- _Entries supplied_
————
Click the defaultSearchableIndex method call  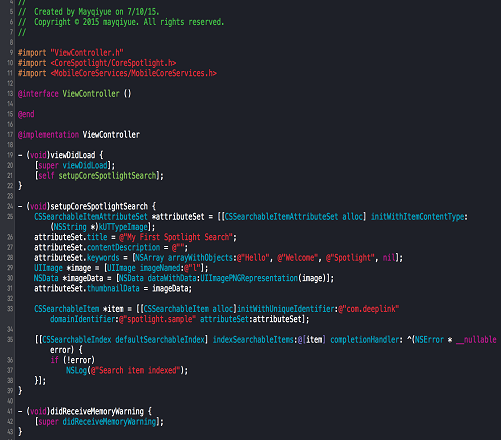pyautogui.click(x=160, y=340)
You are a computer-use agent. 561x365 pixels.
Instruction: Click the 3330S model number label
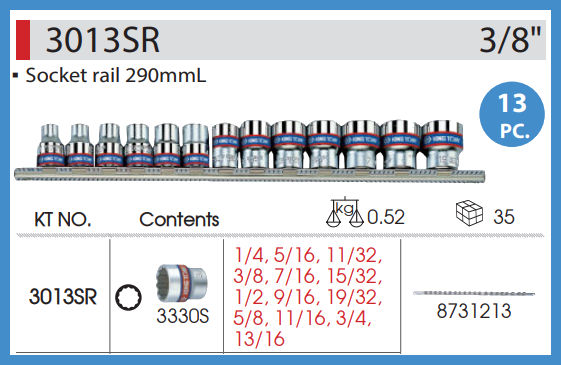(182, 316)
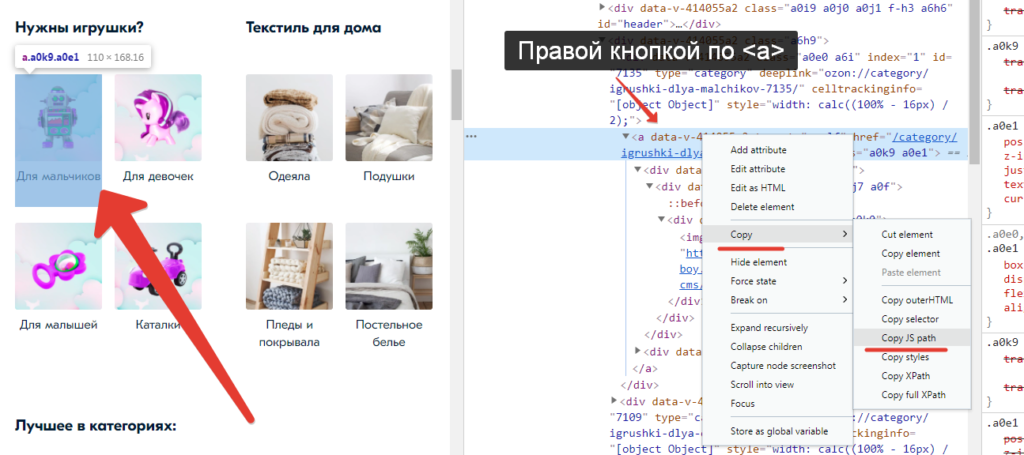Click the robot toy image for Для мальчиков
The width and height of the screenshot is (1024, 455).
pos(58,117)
————
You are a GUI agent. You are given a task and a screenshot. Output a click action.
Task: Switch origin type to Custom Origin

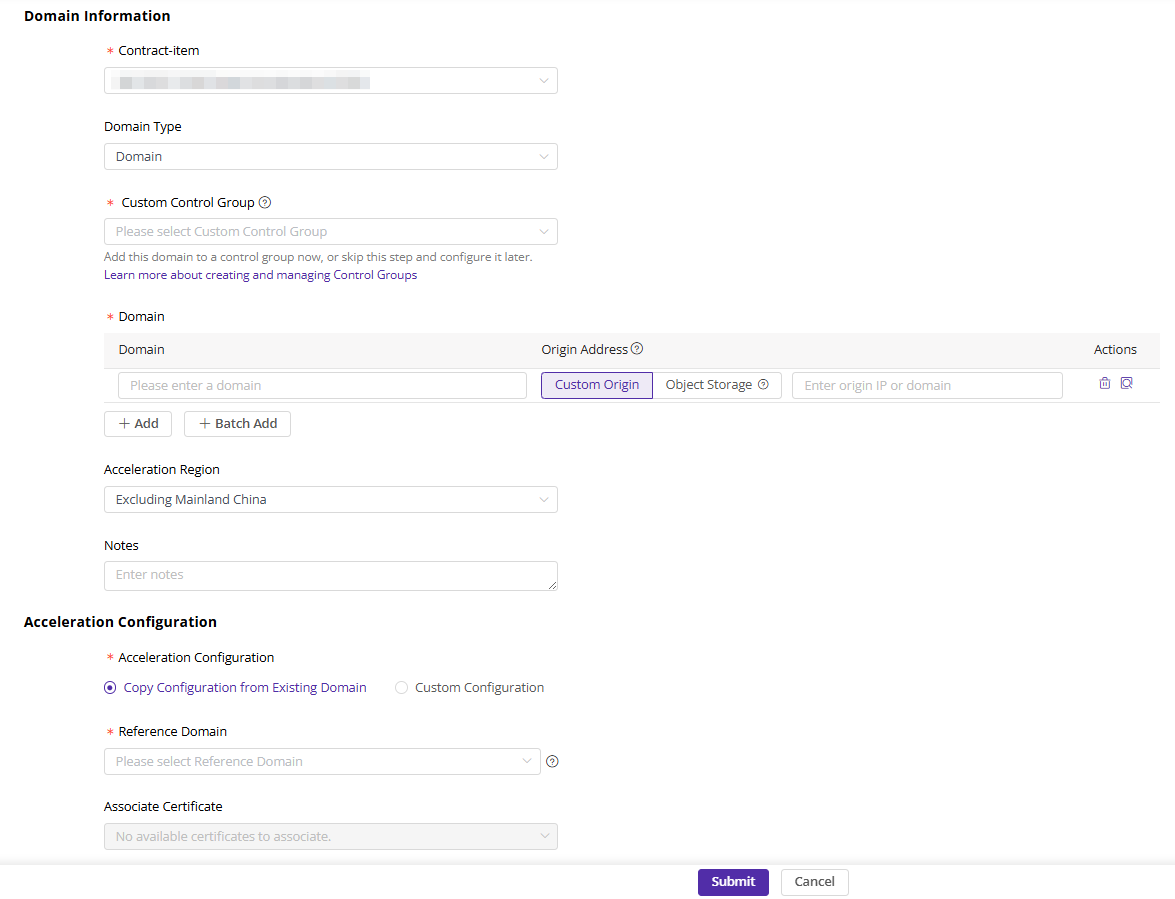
————
- _Activity_
Could you retype exactly the lines above, starting at the line that contains "You are a GUI" and ending at the line that contains "Task: Switch origin type to Custom Origin", and nothing more?

- _Answer space_
You are a GUI agent. You are given a task and a screenshot. Output a click action.
Task: Switch origin type to Custom Origin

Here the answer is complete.